Document segment:

Start

Our test user do not have any grant:

DC2-2(secure_test@localhost) [(none)]>show grants for current_user()\G
*************************** 1. row ***************************
Grants for secure_test@localhost: GRANT USAGE ON *.* TO `secure_test`@`localhost`

DBA,

well you may say .. easy GRANT ALL.

Wrong! As already indicated in the previous article, doing that will also assign SUPER, which is deprecated from MySQL 8.0.x. Let us start with the right foot and add ONLY what we need:

GRANT SELECT, INSERT, UPDATE, DELETE, CREATE, DROP, RELOAD, SHUTDOWN, PROCESS, FILE, REFERENCES, INDEX, ALTER, SHOW DATABASES, CREATE TEMPORARY TABLES, LOCK TABLES, EXECUTE, REPLICATION SLAVE, REPLICATION CLIENT, CREATE VIEW, SHOW VIEW, CREATE ROUTINE, ALTER ROUTINE, CREATE USER, EVENT, TRIGGER, CREATE TABLESPACE, CREATE ROLE, DROP ROLE ON *.* TO `DBA`@`%` WITH GRANT OPTION;
   
GRANT APPLICATION_PASSWORD_ADMIN,AUDIT_ADMIN,BACKUP_ADMIN,BINLOG_ADMIN,BINLOG_ENCRYPTION_ADMIN,CLONE_ADMIN,CONNECTION_ADMIN,ENCRYPTION_KEY_ADMIN,FLUSH_OPTIMIZER_COSTS,FLUSH_STATUS,FLUSH_TABLES,FLUSH_USER_RESOURCES,GROUP_REPLICATION_ADMIN,INNODB_REDO_LOG_ARCHIVE,INNODB_REDO_LOG_ENABLE,PERSIST_RO_VARIABLES_ADMIN,REPLICATION_APPLIER,REPLICATION_SLAVE_ADMIN,RESOURCE_GROUP_ADMIN,RESOURCE_GROUP_USER,ROLE_ADMIN,SERVICE_CONNECTION_ADMIN,SESSION_VARIABLES_ADMIN,SET_USER_ID,SHOW_ROUTINE,SYSTEM_USER,SYSTEM_VARIABLES_ADMIN,TABLE_ENCRYPTION_ADMIN,XA_RECOVER_ADMIN ON *.* TO `DBA`@`%` WITH GRANT OPTION;

That should be exactly the same as GRANT ALL, but without SUPER.

End

Supplied records:
Start

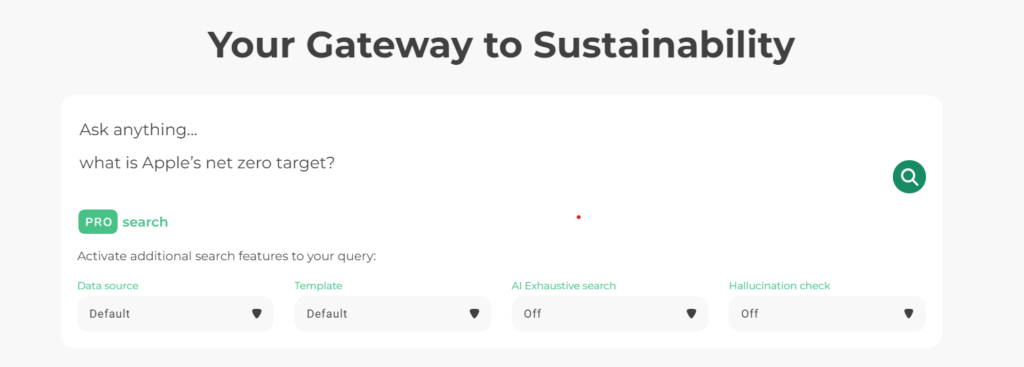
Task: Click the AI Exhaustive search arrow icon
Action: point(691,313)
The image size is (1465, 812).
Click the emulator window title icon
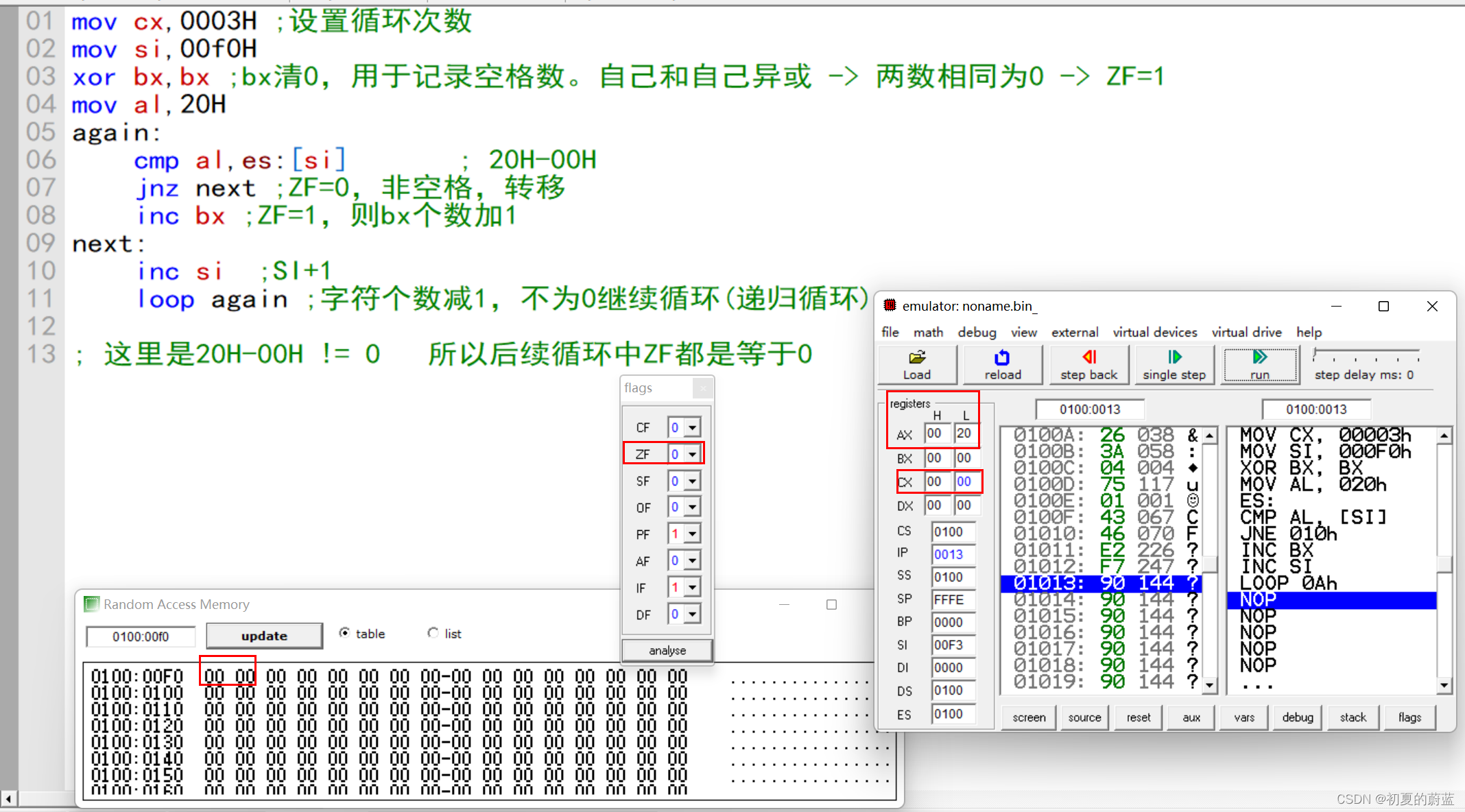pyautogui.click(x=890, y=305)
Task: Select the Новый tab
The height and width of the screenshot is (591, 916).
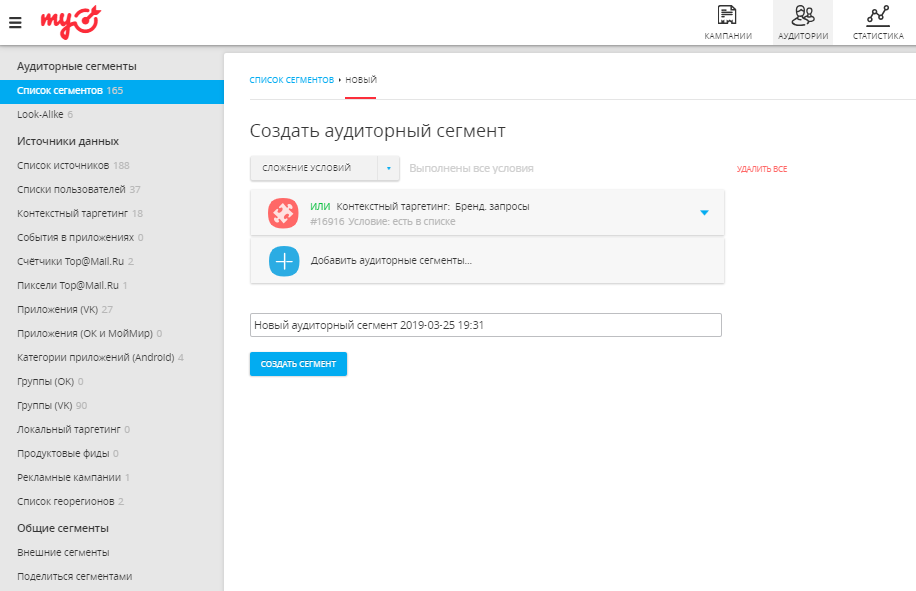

End

Written tasks:
a: In the MySQL grants excerpt, which deprecated privilege would GRANT ALL also assign?
b: From the MySQL grants excerpt, quote the passage that begins with the words "DC2-2(secure_test@localhost) [(none)]>show grants" and ends with "easy GRANT ALL.".

Results of the exercise:
a: SUPER

b:
DC2-2(secure_test@localhost) [(none)]>show grants for current_user()\G
*************************** 1. row ***************************
Grants for secure_test@localhost: GRANT USAGE ON *.* TO `secure_test`@`localhost`

DBA,

well you may say .. easy GRANT ALL.